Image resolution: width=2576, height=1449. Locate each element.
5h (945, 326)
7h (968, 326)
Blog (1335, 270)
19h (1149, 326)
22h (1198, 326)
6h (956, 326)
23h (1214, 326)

####

- Aim of the task -
All of the entries must be printed again exactly as given.

- Solution for this exercise -
Image resolution: width=2576, height=1449. Locate each element.
5h (945, 326)
7h (968, 326)
Blog (1335, 270)
19h (1149, 326)
22h (1198, 326)
6h (956, 326)
23h (1214, 326)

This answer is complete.